### [Source data]
------
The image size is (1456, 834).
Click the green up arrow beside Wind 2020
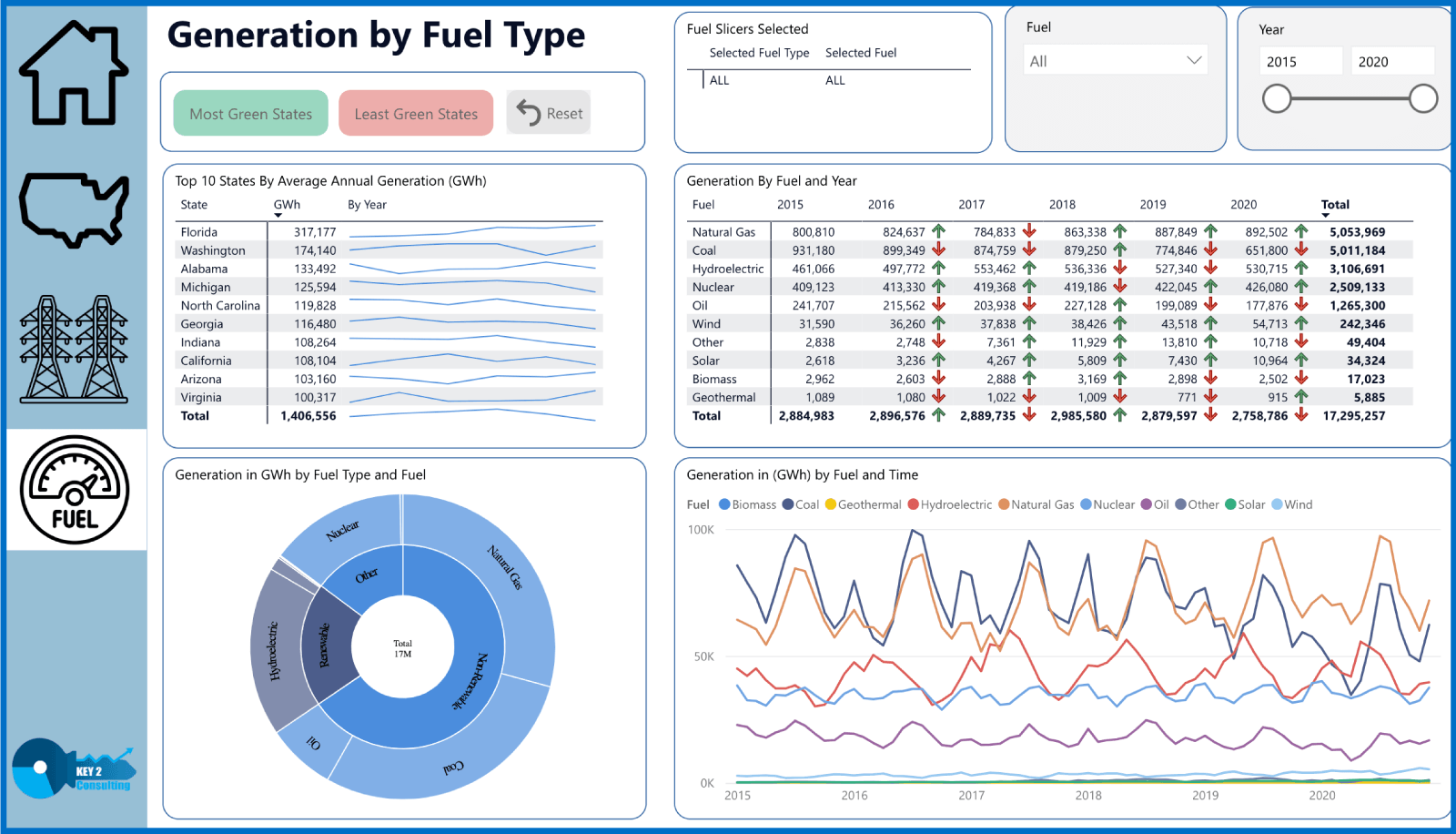[x=1301, y=324]
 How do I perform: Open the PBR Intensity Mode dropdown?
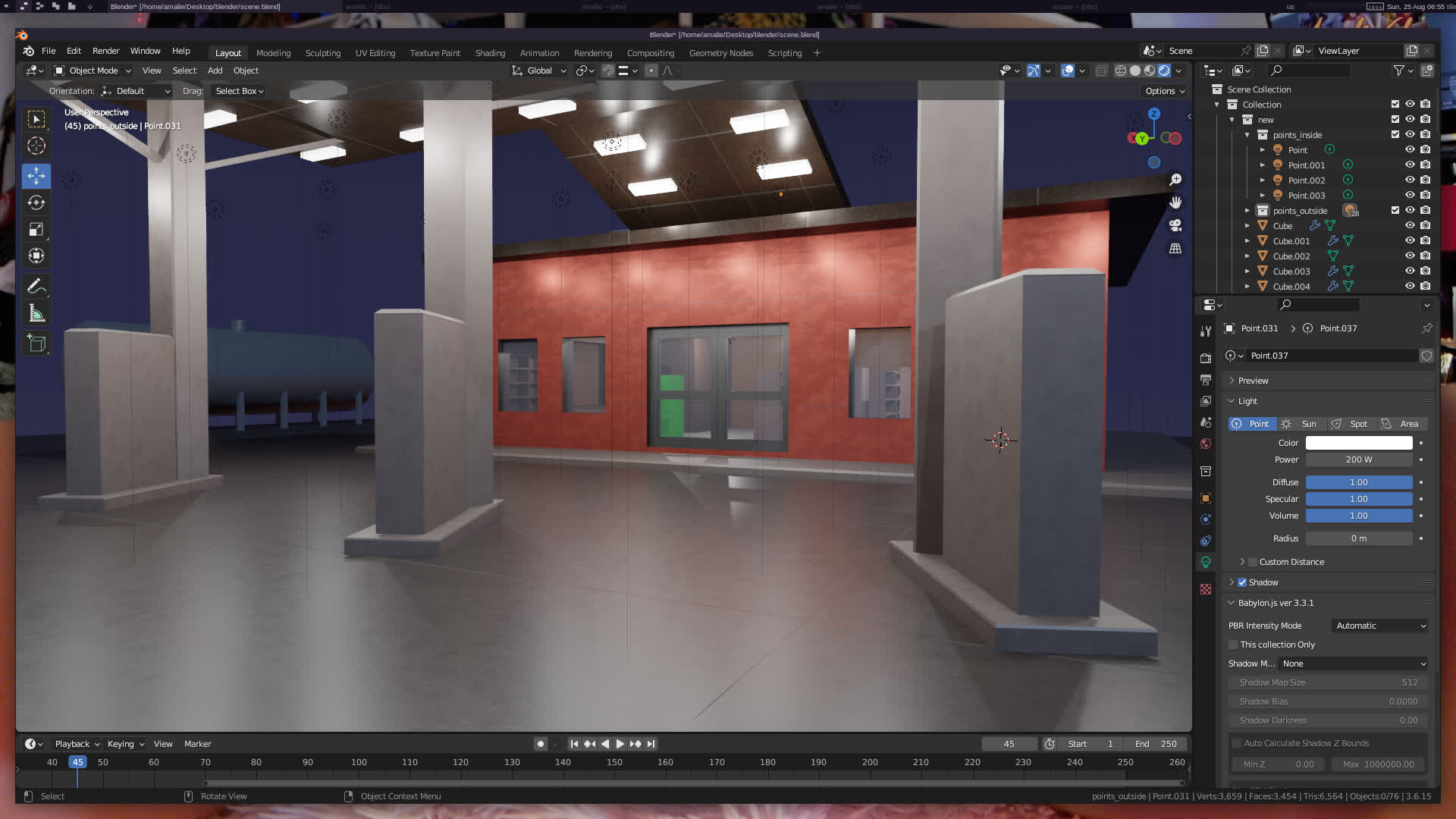pyautogui.click(x=1380, y=626)
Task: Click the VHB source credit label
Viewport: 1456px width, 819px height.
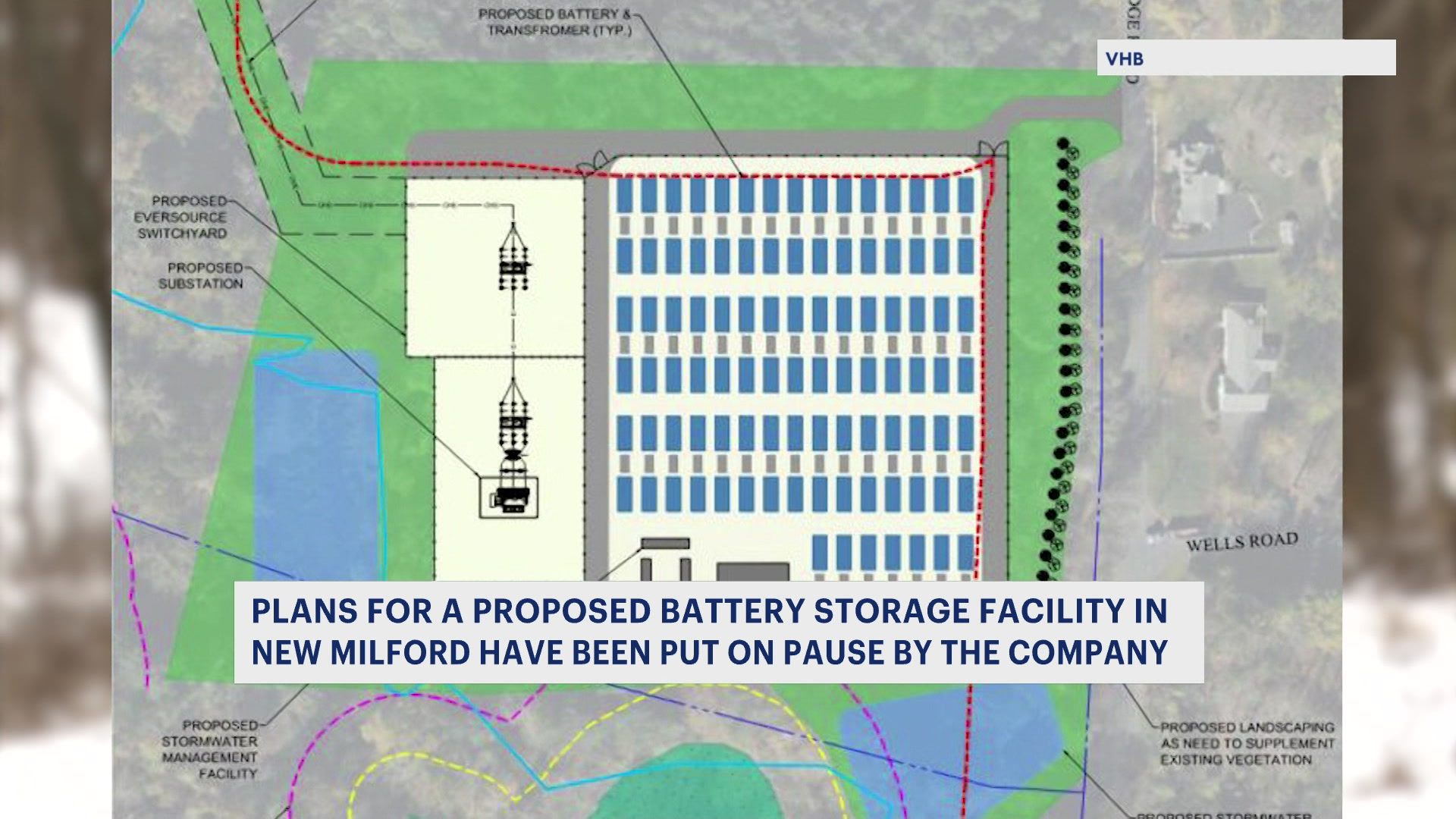Action: point(1125,58)
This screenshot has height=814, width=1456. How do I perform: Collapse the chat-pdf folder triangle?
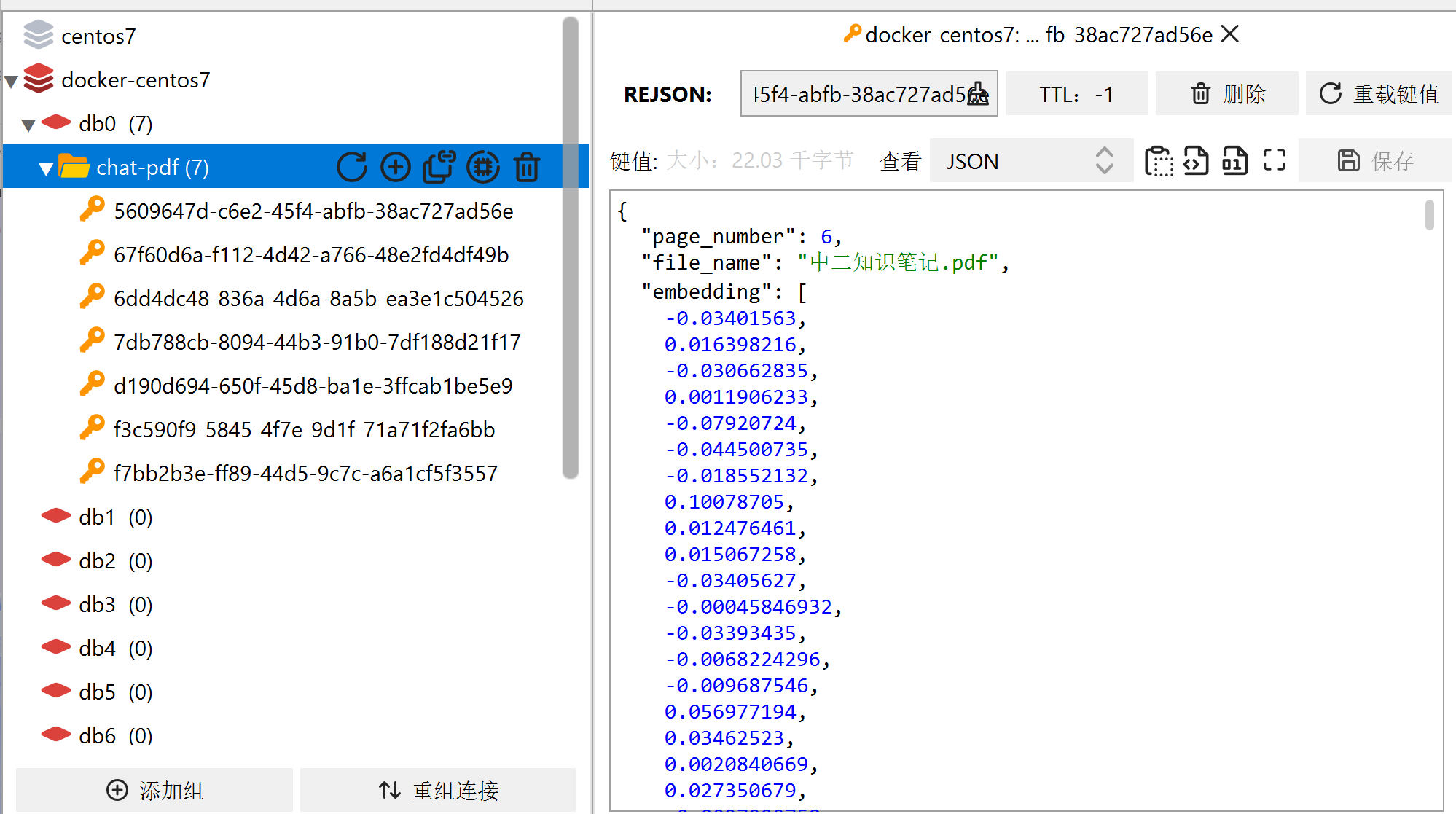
------
Nothing but an exact transcription of the material, without pictures, should be returned.

### [Response below]
The image size is (1456, 834).
Click the green up arrow beside Wind 2020
[x=1301, y=324]
 How do I perform: Open the PBR Intensity Mode dropdown?
pyautogui.click(x=1380, y=626)
Task: Click the VHB source credit label
Viewport: 1456px width, 819px height.
Action: point(1125,58)
This screenshot has height=814, width=1456. How do I perform: Collapse the chat-pdf folder triangle?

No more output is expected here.